Under a deal sealed in 2014 between the government and the consortium that built the plant, the companies agreed to pay construction costs of about $800 million. In return, the government promised to buy the tower’s electricity at a rate of about 23 cents per kilowatt-hour, according to the Israeli electricity authority.

That was considered a fair rate at the time of the tender. But during construction, scientists made unexpected improvements to a simpler form of solar power — photovoltaic panels that convert sunlight to electricity without the need for mirrors or water. And those improvements have allowed solar panels to create power for about one-fifth of the cost of a solar-thermal tower, according to data published by the Israeli government.

In fact, solar panels became so profitable that Kroizer, the engineer who helped build the Ashalim site, left the solar thermal industry and now runs a company that focuses on panels.

The Israeli government even considered cutting its losses and abandoning the construction of both the tower and a nearby project that also uses solar thermal technology. But officials backed down because the cost of compensating the contractors would have outweighed the savings.

An Israeli business newspaper, Calcalist, called the situation “one of the saddest stories” in the history of Israeli infrastructure.

Others say the tower’s more expensive energy is, in fact, almost imperceptible to Israeli citizens, since the higher cost is spread across the millions of consumers on the national grid.

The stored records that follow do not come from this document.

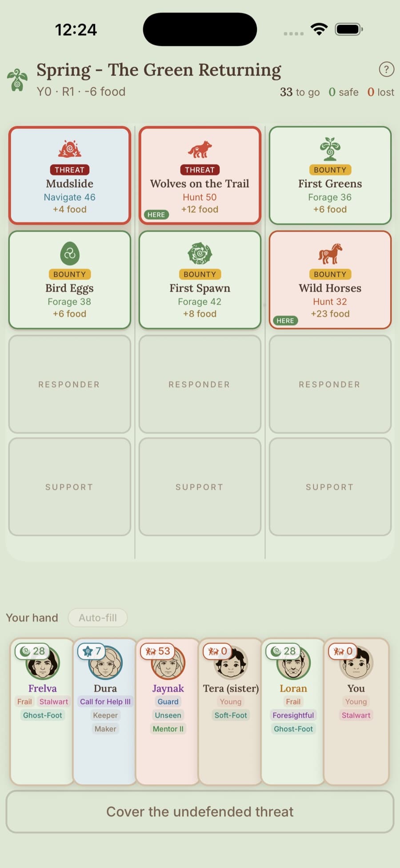The height and width of the screenshot is (868, 400).
Task: Select the Tera (sister) card
Action: pyautogui.click(x=230, y=711)
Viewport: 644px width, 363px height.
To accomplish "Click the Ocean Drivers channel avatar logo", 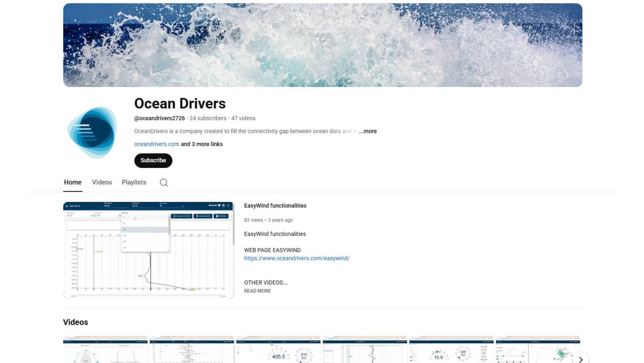I will [x=92, y=133].
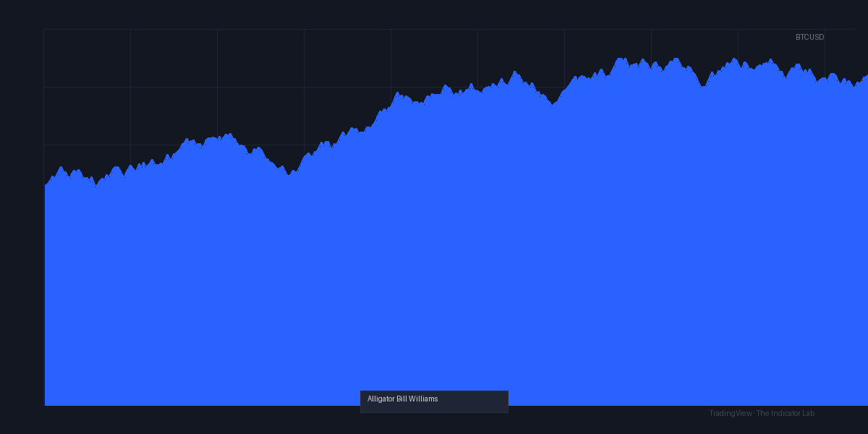Viewport: 868px width, 434px height.
Task: Click the deepest dip left of chart center
Action: pos(289,174)
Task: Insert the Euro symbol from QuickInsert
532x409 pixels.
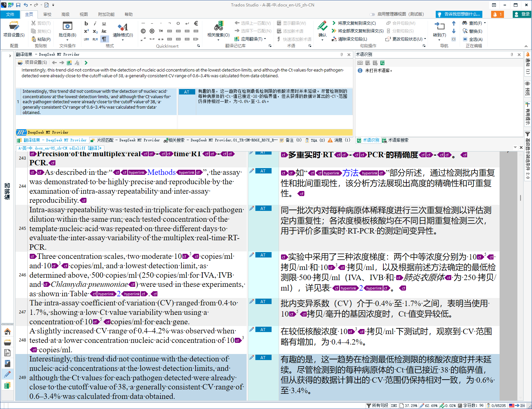Action: [x=196, y=23]
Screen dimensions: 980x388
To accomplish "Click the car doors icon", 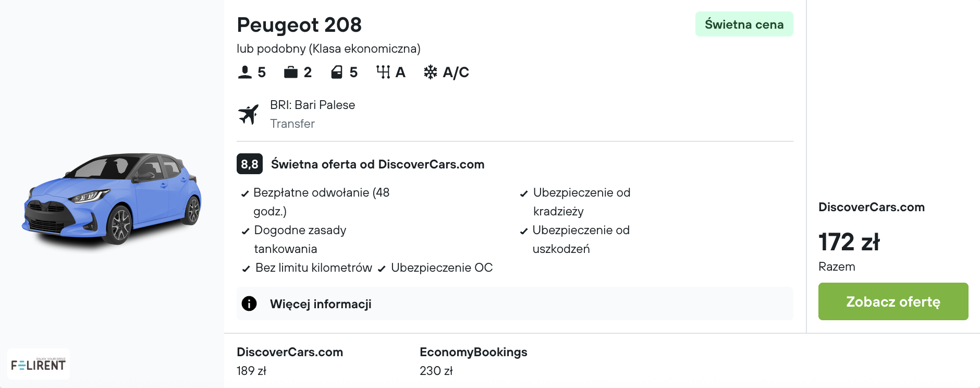I will [337, 72].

For Yosef Abramowitz, a leading Israeli energy entrepreneur, the real problem with the Israeli solar sector is that, at a time of climate crisis, it provides such a small proportion of Israel’s energy needs — less than one-fifth in 2021, according to government records.

“Ashalim is a wonderful example of Israeli climate tech innovation,” said Abramowitz, who has led the installation of large solar fields elsewhere in Israel.

“But that’s not Israel’s energy story,” he added. “Israel’s energy story is that we are bad actors when it comes to climate.”

That national debate has little day-to-day relevance for many Ashalim residents. But it has put them on the map, and even made some a little proud.

“Everybody in the country is talking about it,” said Lebel, the teacher. “And I’m, like: I live next to it!”